Use plot_heatmap with the argument distance = F to visualize the presence/absence of MEROPS domains across the bins/genome samples.


plot_heatmap(important_merops_FAMs, 
             y_axis=MEROPS_family, 
             analysis = "MEROPS", 
             distance = F)
Figure 2. Presence/Absence of MEROPS families across bins.

Figure 2. Presence/Absence of MEROPS families across bins.

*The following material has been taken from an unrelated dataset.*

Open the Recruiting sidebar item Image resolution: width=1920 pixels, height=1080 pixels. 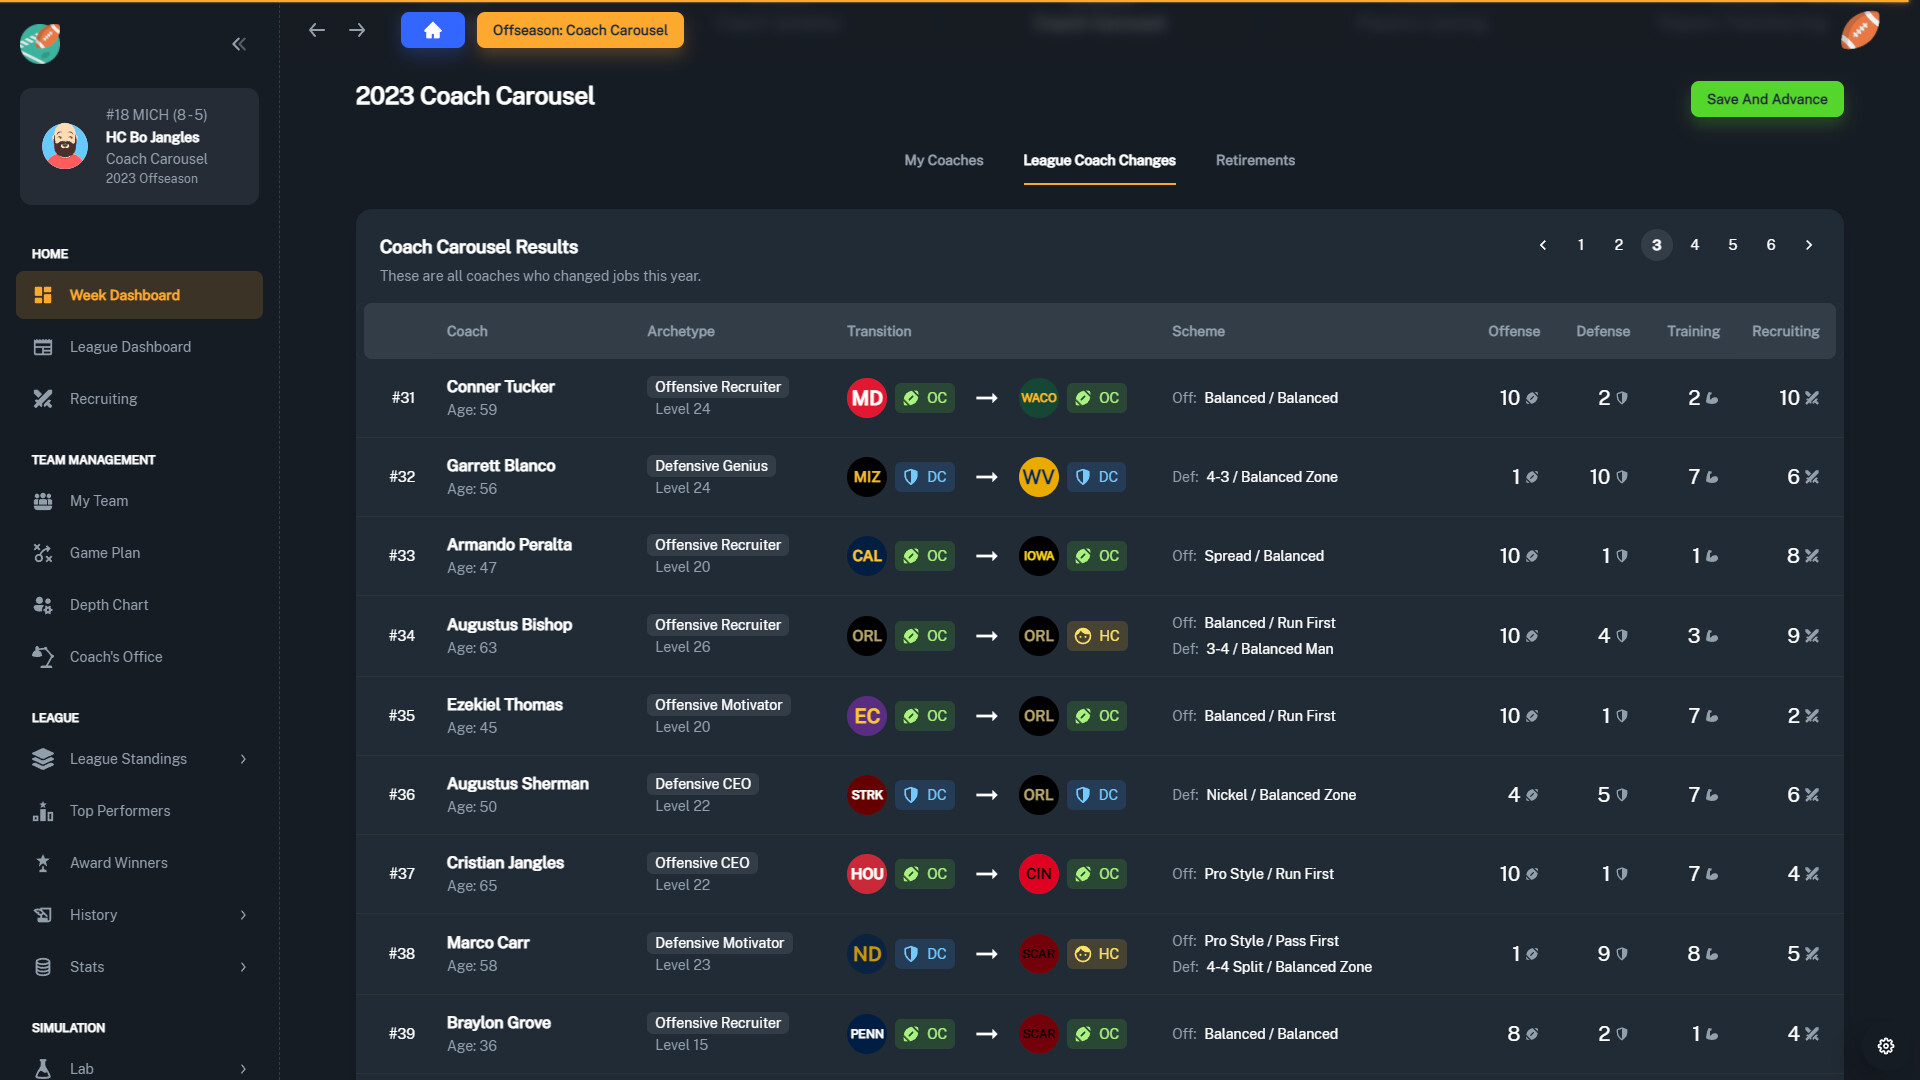coord(104,399)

For plot_bubble, the user has two options for the argument calc:

  • Binary

plot_bubble(important_merops_FAMs, 
            y_axis=MEROPS_family, 
            x_axis=Bin_name, 
            calc = "Binary",
            analysis = "MEROPS", 
            data_experiment = metadata_renamed, 
            color_character = Depth,
            order_bins = ordered,
            y_labs = "Most contributing MEROPS families",
            text_y = 10,
            x_labs = "Bins",
            text_x = 9)
#> Scale for size is already present.
#> Adding another scale for size, which will replace the existing scale.
Figure 3. Presence of MEROPS families across bins.

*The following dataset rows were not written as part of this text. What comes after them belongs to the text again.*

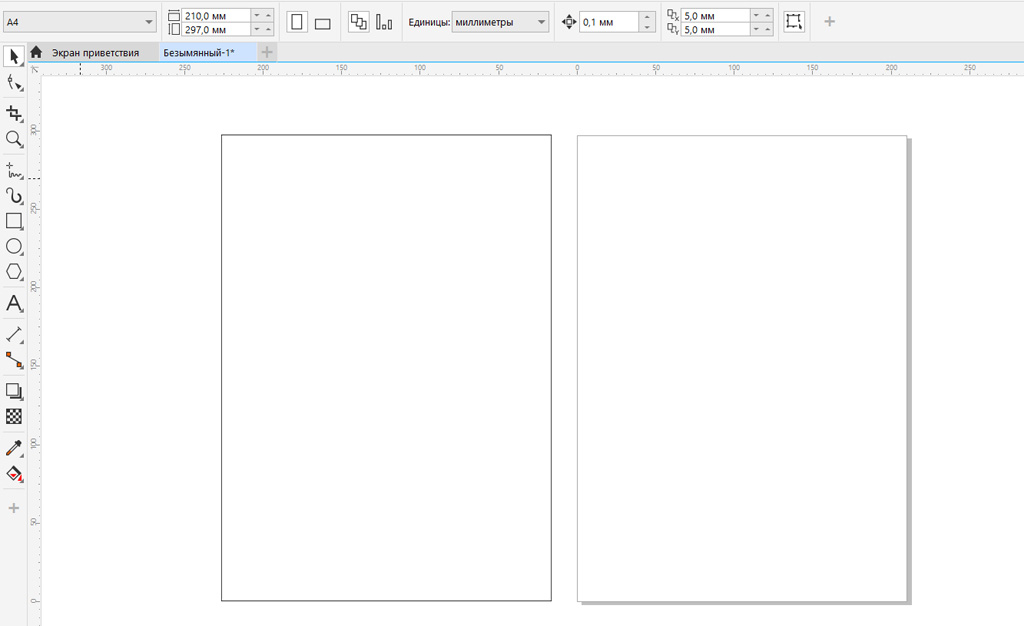Click the nudge distance 0,1 мм field
This screenshot has width=1024, height=626.
coord(608,22)

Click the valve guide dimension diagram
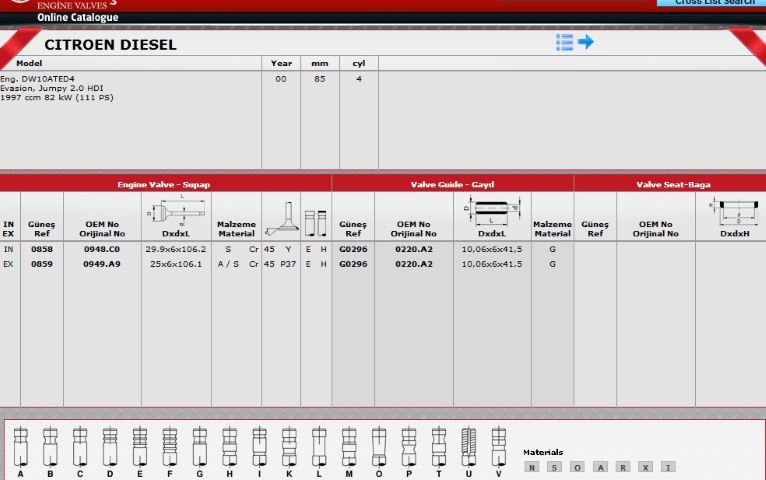click(x=491, y=210)
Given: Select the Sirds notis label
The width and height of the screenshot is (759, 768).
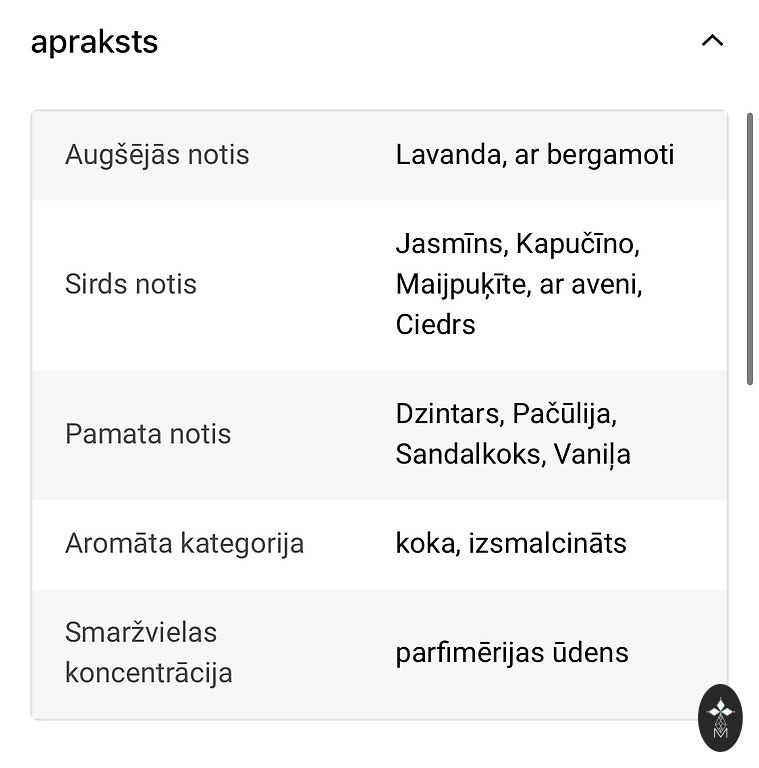Looking at the screenshot, I should 131,284.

Figure 3. Presence of MEROPS families across bins.

Or

  • Abundance


plot_bubble(important_merops_FAMs, 
            y_axis=domain_name, 
            x_axis=Bin_name, 
            calc = "Abundance",
            analysis = "MEROPS", 
            data_experiment = metadata_renamed, 
            color_character = Class,
            y_labs = "Most contributing MEROPS families",
            text_y = 10,
            x_labs = "Bins",
            text_x = 9,
            range_size = c(1,5))
Figure 4. Abundance of MEROPS families across bins.

Figure 4. Abundance of MEROPS families across bins.